'Hela' (ii) was the German plan for a maritime evacuation of the forces in the Kurland fall-back lodgement in Latvia (autumn 1944/spring 1945).
The plan was expressly vetoed by Adolf Hitler, though some units were surreptitiously removed by sea.
The Kurland pocket had been formed on 10 October 1944 when the forces of General Hovhannes Kh. Bagramyan’s 1st Baltic Front reached the Baltic Sea just to the south of Liepaja, cutting off a sizeable portion (24 infantry and two Panzer divisions) of Generaloberst Carl Hilpert’s 16th Army and General Ehrenfried-Oskar Boege’s 18th Army of Generaloberst Ferdinand Schörner’s Heeresgruppe 'Nord' in an area bounded by Tukums on the western shore of the Gulf of Riga and Liepaja on the Baltic.

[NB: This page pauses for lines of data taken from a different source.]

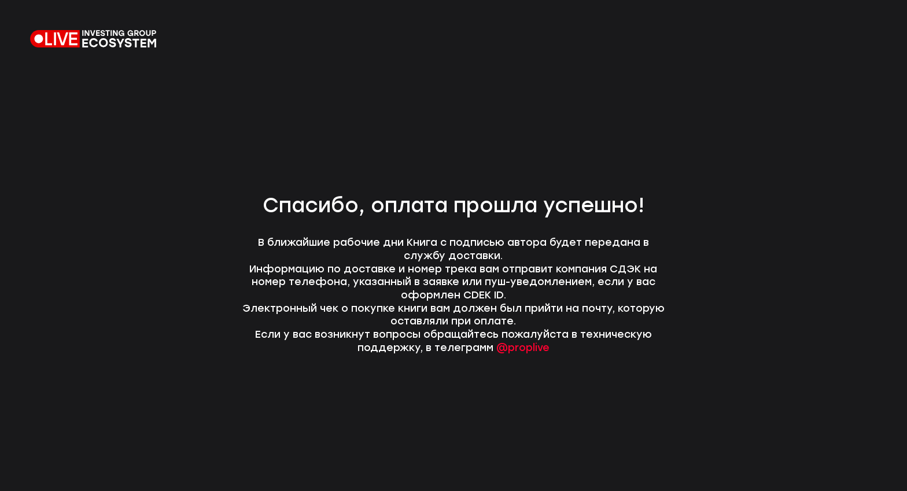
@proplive (523, 347)
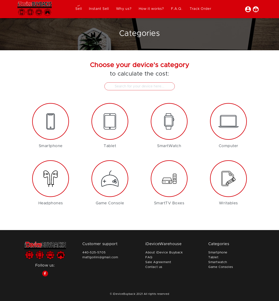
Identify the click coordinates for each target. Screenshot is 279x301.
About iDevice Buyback (164, 252)
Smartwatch (217, 262)
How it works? (151, 9)
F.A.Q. (177, 9)
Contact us (153, 267)
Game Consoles (220, 267)
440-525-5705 (94, 252)
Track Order (200, 9)
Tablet (213, 257)
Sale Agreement (158, 262)
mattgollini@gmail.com (100, 257)
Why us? (124, 9)
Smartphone (217, 252)
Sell (78, 9)
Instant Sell (99, 9)
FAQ (148, 257)
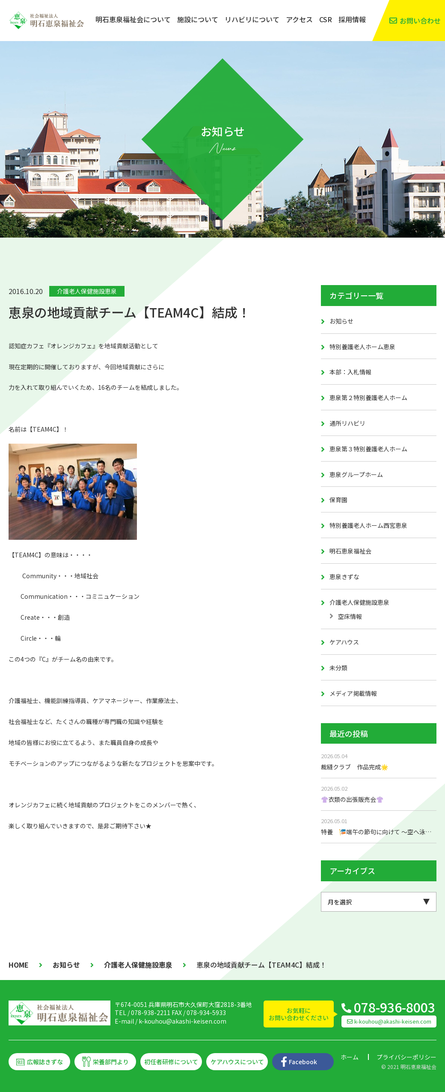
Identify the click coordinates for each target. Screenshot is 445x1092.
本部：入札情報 (350, 372)
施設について (197, 19)
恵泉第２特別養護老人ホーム (368, 397)
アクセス (299, 19)
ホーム (350, 1057)
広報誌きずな (45, 1061)
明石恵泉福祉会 (350, 551)
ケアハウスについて (237, 1061)
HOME (19, 965)
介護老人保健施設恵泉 (87, 291)
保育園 (338, 499)
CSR (325, 19)
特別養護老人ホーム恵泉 (362, 346)
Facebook (303, 1061)
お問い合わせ (420, 20)
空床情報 (350, 616)
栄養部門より (111, 1061)
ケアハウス (344, 642)
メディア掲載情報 (353, 693)
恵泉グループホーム (356, 474)
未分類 (338, 667)
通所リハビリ (347, 423)
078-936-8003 (394, 1007)
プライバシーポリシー (406, 1057)
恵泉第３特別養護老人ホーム (368, 448)
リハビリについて (252, 19)
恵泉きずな (344, 576)
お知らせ (341, 321)
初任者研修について (171, 1061)
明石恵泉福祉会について (133, 19)
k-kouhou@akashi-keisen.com (182, 1021)
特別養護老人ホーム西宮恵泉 (368, 525)
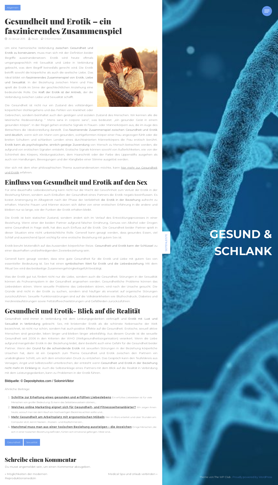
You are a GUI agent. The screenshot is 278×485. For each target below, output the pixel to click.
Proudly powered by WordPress (252, 477)
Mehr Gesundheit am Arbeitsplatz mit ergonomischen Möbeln (58, 417)
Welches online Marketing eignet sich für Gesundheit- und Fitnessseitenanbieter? (73, 407)
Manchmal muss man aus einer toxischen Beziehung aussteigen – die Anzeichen (71, 426)
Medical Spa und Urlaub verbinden (131, 474)
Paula (33, 38)
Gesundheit (14, 442)
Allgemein (12, 7)
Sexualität (32, 442)
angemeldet (27, 466)
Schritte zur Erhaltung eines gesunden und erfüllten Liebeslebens (61, 397)
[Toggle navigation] (267, 11)
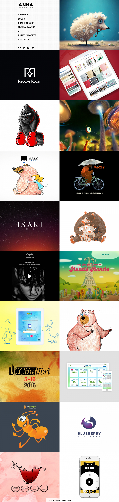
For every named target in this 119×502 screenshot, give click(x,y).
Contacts (23, 39)
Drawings (23, 15)
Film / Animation (26, 27)
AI (19, 31)
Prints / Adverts (27, 35)
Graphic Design (26, 23)
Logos (21, 19)
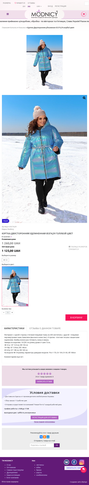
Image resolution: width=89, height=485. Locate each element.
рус (24, 6)
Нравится (74, 249)
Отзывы (31, 3)
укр (29, 6)
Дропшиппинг (12, 473)
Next (59, 62)
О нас (9, 465)
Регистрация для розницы (44, 422)
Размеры (7, 3)
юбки (38, 467)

The implementation of this movement by the 1st Baltic Front as part of the 'Baltic Offensive Operation' was classic of logistics and deception, for under the cover of overt preparations for an assault on Riga, the Latvian capital on the right flank of Bagramyan’s front, the Soviet commander in a mere six days moved three infantry armies, one tank army and a number of independent corps (500,000 men and 1,300 armoured vehicles) a distance of 100 miles (160 km) from his right to his left flank.
Hitler steadfastly refused to permit an evacuation of the lodgement, which held out until the end of the war, on the grounds that its continued existence would tie down significant Soviet forces, improve Germany’s political standing with the Baltic countries with which Germany 'traded', and safeguard the U-boat training area off Danzig.
On 25 January 1945 Heeresgruppe 'Nord', now under the command of Generaloberst Dr Lothar Rendulic, was renamed Heeresgruppe 'Kurland', but the continued existence of these isolated German formations posed no real threat to the Soviets.